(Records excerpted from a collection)
+-------+
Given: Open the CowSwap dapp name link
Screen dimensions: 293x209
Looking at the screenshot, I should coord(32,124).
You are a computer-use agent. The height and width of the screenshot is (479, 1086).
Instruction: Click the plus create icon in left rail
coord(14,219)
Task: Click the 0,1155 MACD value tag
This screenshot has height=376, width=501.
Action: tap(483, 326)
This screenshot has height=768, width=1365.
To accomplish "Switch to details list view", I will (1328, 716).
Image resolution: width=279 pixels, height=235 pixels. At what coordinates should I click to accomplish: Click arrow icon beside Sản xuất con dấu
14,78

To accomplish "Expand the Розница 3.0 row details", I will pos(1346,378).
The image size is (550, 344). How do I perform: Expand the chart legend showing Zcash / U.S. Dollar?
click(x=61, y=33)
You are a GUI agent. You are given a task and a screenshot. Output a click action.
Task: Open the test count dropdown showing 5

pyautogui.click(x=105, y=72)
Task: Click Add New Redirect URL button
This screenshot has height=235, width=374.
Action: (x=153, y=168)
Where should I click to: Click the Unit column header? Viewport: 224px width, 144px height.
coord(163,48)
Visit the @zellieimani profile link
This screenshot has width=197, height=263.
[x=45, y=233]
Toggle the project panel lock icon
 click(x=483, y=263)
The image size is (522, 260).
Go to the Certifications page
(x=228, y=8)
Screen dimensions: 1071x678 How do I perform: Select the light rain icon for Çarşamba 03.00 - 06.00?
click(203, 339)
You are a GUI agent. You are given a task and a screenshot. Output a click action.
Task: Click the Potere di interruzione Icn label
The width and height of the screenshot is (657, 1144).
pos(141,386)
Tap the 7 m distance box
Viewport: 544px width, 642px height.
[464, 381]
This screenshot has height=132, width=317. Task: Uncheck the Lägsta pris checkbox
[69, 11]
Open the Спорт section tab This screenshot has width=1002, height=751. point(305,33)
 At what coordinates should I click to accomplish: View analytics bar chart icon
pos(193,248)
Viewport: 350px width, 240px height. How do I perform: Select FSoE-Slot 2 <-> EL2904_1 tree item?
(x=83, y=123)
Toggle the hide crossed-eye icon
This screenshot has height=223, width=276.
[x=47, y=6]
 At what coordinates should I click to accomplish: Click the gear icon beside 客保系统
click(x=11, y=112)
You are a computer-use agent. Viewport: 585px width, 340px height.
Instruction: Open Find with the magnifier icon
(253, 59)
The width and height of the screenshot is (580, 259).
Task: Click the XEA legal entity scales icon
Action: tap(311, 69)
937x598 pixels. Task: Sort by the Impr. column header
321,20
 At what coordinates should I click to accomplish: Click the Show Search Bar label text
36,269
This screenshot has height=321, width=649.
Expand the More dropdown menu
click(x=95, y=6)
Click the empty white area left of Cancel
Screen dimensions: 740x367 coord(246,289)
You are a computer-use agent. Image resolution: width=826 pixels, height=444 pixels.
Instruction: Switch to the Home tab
+-------+
▶ _PROBLEM DETAILS_
Transcribe exactly, and only, the lines that extend from the one containing "This screenshot has width=197, height=263." to the end of the records above, inclusive of both.

▶ _ANSWER AREA_
This screenshot has width=197, height=263.
[x=45, y=233]
Toggle the project panel lock icon
 click(x=483, y=263)
The image size is (522, 260).
Go to the Certifications page
(x=228, y=8)
Screen dimensions: 1071x678 How do I perform: Select the light rain icon for Çarşamba 03.00 - 06.00?
click(203, 339)
You are a GUI agent. You are given a task and a screenshot. Output a click action.
Task: Click the Potere di interruzione Icn label
The width and height of the screenshot is (657, 1144).
pos(141,386)
Tap the 7 m distance box
Viewport: 544px width, 642px height.
[464, 381]
This screenshot has height=132, width=317. Task: Uncheck the Lägsta pris checkbox
[69, 11]
Open the Спорт section tab This screenshot has width=1002, height=751. point(305,33)
 At what coordinates should I click to accomplish: View analytics bar chart icon
pos(193,248)
Viewport: 350px width, 240px height. How do I perform: Select FSoE-Slot 2 <-> EL2904_1 tree item?
(x=83, y=123)
Toggle the hide crossed-eye icon
This screenshot has height=223, width=276.
[x=47, y=6]
 At what coordinates should I click to accomplish: Click the gear icon beside 客保系统
click(x=11, y=112)
You are a computer-use agent. Viewport: 585px width, 340px height.
Instruction: Open Find with the magnifier icon
(253, 59)
The width and height of the screenshot is (580, 259).
Task: Click the XEA legal entity scales icon
Action: tap(311, 69)
937x598 pixels. Task: Sort by the Impr. column header
321,20
 At what coordinates should I click to accomplish: Click the Show Search Bar label text
36,269
This screenshot has height=321, width=649.
Expand the More dropdown menu
click(x=95, y=6)
Click the empty white area left of Cancel
Screen dimensions: 740x367 coord(246,289)
You are a computer-use agent. Image resolution: width=826 pixels, height=444 pixels.
Instruction: Switch to the Home tab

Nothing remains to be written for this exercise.